----- Working data
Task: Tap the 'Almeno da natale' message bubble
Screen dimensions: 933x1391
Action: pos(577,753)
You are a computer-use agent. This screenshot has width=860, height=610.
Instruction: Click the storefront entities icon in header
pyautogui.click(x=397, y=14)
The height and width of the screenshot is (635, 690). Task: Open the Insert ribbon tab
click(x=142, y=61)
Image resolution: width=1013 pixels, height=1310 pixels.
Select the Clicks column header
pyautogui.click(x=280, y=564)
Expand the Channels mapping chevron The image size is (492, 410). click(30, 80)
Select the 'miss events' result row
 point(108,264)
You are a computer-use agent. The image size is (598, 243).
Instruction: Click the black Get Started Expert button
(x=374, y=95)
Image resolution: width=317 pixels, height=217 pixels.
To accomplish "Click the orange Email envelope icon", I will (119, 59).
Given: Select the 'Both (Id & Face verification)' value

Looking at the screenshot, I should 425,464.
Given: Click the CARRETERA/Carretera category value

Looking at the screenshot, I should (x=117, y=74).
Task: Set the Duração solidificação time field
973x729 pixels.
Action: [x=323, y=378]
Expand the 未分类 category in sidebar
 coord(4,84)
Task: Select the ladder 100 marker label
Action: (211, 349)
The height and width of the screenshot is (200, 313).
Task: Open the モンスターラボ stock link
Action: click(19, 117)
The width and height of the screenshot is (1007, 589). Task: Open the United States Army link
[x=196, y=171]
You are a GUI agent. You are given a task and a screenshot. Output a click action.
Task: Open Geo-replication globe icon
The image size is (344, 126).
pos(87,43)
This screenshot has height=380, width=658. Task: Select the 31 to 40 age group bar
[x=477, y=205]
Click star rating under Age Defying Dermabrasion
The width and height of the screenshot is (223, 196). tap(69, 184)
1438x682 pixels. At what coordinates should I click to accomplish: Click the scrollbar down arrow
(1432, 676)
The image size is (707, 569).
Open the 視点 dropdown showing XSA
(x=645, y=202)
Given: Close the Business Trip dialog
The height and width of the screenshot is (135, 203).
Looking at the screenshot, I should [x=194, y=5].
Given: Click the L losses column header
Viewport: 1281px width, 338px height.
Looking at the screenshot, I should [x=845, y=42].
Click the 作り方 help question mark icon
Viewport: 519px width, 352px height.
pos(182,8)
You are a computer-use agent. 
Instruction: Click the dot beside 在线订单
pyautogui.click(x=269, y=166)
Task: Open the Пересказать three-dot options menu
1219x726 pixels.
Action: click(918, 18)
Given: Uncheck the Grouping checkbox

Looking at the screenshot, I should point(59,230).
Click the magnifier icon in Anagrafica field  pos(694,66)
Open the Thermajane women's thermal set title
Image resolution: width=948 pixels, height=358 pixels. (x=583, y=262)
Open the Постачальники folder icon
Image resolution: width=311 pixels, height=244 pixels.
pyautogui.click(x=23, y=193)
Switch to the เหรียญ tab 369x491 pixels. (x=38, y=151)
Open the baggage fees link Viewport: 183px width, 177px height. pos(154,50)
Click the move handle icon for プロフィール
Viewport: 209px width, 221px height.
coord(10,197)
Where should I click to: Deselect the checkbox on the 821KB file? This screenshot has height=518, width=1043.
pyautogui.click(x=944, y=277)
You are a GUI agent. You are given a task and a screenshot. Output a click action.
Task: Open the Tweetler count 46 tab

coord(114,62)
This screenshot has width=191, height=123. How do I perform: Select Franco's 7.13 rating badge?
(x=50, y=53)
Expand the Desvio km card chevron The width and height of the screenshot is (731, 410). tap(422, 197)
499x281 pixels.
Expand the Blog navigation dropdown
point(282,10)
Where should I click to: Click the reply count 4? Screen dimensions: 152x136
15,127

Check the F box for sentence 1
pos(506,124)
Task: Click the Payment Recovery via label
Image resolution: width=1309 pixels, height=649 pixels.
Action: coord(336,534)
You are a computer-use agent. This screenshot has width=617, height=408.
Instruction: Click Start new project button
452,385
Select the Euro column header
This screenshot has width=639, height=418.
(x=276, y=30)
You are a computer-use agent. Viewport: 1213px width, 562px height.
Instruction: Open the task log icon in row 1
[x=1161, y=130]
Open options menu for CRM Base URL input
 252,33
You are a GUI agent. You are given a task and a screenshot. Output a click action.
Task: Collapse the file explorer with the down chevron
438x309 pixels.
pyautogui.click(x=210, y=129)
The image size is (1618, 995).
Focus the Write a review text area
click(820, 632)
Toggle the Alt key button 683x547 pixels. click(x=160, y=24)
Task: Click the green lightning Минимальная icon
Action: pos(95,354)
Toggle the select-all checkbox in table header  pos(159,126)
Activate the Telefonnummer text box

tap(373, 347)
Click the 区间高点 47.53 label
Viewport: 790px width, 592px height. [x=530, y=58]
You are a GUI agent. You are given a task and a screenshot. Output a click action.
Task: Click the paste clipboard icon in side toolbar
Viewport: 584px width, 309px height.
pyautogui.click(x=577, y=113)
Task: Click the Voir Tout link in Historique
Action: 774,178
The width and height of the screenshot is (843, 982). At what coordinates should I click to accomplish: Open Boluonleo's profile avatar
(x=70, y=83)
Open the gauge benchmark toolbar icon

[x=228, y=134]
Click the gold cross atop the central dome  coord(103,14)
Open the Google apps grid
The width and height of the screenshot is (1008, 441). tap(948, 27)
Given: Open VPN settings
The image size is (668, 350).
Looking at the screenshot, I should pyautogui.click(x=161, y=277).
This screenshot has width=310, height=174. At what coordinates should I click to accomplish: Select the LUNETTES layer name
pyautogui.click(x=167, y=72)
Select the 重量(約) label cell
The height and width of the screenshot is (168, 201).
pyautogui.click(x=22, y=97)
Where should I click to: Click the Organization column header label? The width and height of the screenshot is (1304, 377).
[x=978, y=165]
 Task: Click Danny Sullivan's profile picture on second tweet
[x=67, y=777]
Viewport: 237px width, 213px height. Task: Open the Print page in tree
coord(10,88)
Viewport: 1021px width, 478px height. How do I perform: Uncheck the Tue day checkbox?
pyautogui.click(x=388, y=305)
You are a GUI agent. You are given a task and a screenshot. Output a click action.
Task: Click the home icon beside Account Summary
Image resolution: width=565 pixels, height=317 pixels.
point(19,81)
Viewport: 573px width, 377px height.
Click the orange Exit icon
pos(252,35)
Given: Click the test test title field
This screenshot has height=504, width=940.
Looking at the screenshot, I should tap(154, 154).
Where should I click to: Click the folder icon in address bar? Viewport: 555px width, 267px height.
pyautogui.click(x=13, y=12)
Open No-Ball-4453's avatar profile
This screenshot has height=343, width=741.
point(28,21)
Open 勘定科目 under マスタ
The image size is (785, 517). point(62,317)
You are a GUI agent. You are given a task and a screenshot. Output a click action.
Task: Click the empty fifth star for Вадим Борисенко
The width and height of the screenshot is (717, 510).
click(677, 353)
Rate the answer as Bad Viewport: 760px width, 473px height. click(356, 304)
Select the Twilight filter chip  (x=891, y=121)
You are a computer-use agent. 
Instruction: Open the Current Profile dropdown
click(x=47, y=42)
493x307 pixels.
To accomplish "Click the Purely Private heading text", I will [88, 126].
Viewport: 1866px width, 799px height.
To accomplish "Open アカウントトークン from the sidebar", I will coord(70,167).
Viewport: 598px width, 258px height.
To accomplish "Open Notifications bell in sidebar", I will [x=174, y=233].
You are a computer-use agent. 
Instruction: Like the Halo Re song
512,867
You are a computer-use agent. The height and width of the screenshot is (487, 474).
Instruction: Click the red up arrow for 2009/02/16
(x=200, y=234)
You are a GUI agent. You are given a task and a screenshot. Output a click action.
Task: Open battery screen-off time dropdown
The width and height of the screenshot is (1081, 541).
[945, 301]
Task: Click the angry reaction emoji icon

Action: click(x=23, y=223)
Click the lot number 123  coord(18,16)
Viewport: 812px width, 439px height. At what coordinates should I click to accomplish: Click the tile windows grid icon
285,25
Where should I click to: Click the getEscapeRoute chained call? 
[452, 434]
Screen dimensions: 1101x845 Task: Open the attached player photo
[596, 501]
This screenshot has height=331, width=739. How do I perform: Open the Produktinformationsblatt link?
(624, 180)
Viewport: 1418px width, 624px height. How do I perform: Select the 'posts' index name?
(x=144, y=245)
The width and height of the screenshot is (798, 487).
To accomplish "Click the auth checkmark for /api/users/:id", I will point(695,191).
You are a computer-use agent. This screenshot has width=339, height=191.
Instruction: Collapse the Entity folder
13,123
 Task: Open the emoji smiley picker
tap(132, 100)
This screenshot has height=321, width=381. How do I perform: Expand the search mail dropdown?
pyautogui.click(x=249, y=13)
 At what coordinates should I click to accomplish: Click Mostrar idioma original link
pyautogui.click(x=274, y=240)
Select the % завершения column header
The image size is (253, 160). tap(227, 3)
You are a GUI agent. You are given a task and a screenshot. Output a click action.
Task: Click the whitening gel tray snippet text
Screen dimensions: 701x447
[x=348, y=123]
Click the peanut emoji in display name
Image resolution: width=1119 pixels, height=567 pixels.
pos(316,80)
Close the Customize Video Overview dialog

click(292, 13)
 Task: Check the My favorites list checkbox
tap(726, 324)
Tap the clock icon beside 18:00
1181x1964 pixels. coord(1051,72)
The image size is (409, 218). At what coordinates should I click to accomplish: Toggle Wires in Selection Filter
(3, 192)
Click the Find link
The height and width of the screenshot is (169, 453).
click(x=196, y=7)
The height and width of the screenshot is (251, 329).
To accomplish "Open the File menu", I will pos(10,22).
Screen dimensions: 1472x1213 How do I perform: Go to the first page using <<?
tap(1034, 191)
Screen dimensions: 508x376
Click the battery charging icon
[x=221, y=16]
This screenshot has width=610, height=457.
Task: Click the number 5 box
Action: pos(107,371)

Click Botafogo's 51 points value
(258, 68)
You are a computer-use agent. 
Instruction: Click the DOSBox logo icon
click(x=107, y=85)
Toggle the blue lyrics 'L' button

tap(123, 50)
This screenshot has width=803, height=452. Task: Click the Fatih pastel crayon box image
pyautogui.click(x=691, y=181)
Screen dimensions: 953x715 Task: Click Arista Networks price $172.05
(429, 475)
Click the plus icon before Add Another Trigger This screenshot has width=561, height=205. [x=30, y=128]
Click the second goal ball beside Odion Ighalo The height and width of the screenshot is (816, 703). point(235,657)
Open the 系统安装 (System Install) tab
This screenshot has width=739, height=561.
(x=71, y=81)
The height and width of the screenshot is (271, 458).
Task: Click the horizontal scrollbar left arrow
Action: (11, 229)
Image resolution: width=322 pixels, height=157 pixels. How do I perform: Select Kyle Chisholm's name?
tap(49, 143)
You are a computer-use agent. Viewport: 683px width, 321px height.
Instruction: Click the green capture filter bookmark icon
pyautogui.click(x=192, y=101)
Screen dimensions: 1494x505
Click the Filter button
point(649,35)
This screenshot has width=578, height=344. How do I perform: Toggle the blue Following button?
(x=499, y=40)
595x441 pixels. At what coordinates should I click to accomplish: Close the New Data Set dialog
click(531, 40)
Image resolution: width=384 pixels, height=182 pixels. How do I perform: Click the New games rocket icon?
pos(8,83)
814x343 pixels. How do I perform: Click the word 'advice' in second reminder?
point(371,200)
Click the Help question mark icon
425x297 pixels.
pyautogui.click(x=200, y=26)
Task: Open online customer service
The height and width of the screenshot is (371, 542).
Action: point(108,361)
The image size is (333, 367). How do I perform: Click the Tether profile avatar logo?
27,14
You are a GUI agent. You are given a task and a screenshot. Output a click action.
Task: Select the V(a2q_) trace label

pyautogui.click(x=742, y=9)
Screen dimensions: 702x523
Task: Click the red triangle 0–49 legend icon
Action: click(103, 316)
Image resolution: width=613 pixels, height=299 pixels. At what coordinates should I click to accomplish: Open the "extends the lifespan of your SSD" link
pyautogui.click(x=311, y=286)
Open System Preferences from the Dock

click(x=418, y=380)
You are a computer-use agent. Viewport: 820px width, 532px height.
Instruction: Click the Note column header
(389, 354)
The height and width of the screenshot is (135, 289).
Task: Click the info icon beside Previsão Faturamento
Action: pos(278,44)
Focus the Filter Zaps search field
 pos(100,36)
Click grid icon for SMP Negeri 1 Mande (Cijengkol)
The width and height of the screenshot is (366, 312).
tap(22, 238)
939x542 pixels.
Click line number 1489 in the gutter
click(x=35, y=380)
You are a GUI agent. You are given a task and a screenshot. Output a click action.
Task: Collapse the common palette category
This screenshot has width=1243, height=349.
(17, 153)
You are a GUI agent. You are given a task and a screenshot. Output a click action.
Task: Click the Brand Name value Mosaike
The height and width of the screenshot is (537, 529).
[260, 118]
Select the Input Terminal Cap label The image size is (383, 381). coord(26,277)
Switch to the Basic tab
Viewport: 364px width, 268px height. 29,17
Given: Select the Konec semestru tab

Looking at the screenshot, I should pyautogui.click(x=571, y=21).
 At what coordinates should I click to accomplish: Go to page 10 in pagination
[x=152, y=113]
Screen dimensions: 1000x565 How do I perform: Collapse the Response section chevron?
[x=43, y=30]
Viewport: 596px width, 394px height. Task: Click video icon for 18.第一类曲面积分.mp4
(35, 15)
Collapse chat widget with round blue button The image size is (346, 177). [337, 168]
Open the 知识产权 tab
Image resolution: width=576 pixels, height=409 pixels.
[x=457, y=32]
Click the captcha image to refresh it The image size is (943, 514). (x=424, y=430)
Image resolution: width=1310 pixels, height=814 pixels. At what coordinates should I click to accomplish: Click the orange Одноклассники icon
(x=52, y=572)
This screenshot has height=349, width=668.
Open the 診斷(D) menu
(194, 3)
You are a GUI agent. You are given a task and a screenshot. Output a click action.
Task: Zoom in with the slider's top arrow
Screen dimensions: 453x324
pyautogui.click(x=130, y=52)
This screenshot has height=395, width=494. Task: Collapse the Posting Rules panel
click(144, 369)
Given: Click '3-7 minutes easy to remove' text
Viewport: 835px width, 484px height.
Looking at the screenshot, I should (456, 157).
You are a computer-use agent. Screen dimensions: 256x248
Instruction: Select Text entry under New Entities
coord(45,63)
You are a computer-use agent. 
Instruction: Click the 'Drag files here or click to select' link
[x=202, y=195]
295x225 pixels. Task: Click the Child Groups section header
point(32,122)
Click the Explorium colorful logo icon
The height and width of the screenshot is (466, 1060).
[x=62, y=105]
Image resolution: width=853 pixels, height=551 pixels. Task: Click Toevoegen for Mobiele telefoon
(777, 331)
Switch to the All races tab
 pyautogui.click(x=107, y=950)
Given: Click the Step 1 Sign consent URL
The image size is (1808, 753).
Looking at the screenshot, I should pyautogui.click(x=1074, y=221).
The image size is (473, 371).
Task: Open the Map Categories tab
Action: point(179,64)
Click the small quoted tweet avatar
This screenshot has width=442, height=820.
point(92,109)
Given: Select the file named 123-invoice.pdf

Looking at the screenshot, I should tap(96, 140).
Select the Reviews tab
----------
Take the records above and return, word for word, only the lines that fall from the line with "Open the 系统安装 (System Install) tab" to the line with "Task: Collapse the common palette category", both of them included.

Output of the exercise:
Open the 系统安装 (System Install) tab
This screenshot has width=739, height=561.
(x=71, y=81)
The height and width of the screenshot is (271, 458).
Task: Click the horizontal scrollbar left arrow
Action: (11, 229)
Image resolution: width=322 pixels, height=157 pixels. How do I perform: Select Kyle Chisholm's name?
tap(49, 143)
You are a computer-use agent. Viewport: 683px width, 321px height.
Instruction: Click the green capture filter bookmark icon
pyautogui.click(x=192, y=101)
Screen dimensions: 1494x505
Click the Filter button
point(649,35)
This screenshot has width=578, height=344. How do I perform: Toggle the blue Following button?
(x=499, y=40)
595x441 pixels. At what coordinates should I click to accomplish: Close the New Data Set dialog
click(531, 40)
Image resolution: width=384 pixels, height=182 pixels. How do I perform: Click the New games rocket icon?
pos(8,83)
814x343 pixels. How do I perform: Click the word 'advice' in second reminder?
point(371,200)
Click the Help question mark icon
425x297 pixels.
pyautogui.click(x=200, y=26)
Task: Open online customer service
The height and width of the screenshot is (371, 542).
Action: point(108,361)
The image size is (333, 367). How do I perform: Click the Tether profile avatar logo?
27,14
You are a GUI agent. You are given a task and a screenshot. Output a click action.
Task: Select the V(a2q_) trace label

pyautogui.click(x=742, y=9)
Screen dimensions: 702x523
Task: Click the red triangle 0–49 legend icon
Action: click(103, 316)
Image resolution: width=613 pixels, height=299 pixels. At what coordinates should I click to accomplish: Open the "extends the lifespan of your SSD" link
pyautogui.click(x=311, y=286)
Open System Preferences from the Dock

click(x=418, y=380)
You are a computer-use agent. Viewport: 820px width, 532px height.
Instruction: Click the Note column header
(389, 354)
The height and width of the screenshot is (135, 289).
Task: Click the info icon beside Previsão Faturamento
Action: pos(278,44)
Focus the Filter Zaps search field
 pos(100,36)
Click grid icon for SMP Negeri 1 Mande (Cijengkol)
The width and height of the screenshot is (366, 312).
tap(22, 238)
939x542 pixels.
Click line number 1489 in the gutter
click(x=35, y=380)
You are a GUI agent. You are given a task and a screenshot. Output a click action.
Task: Collapse the common palette category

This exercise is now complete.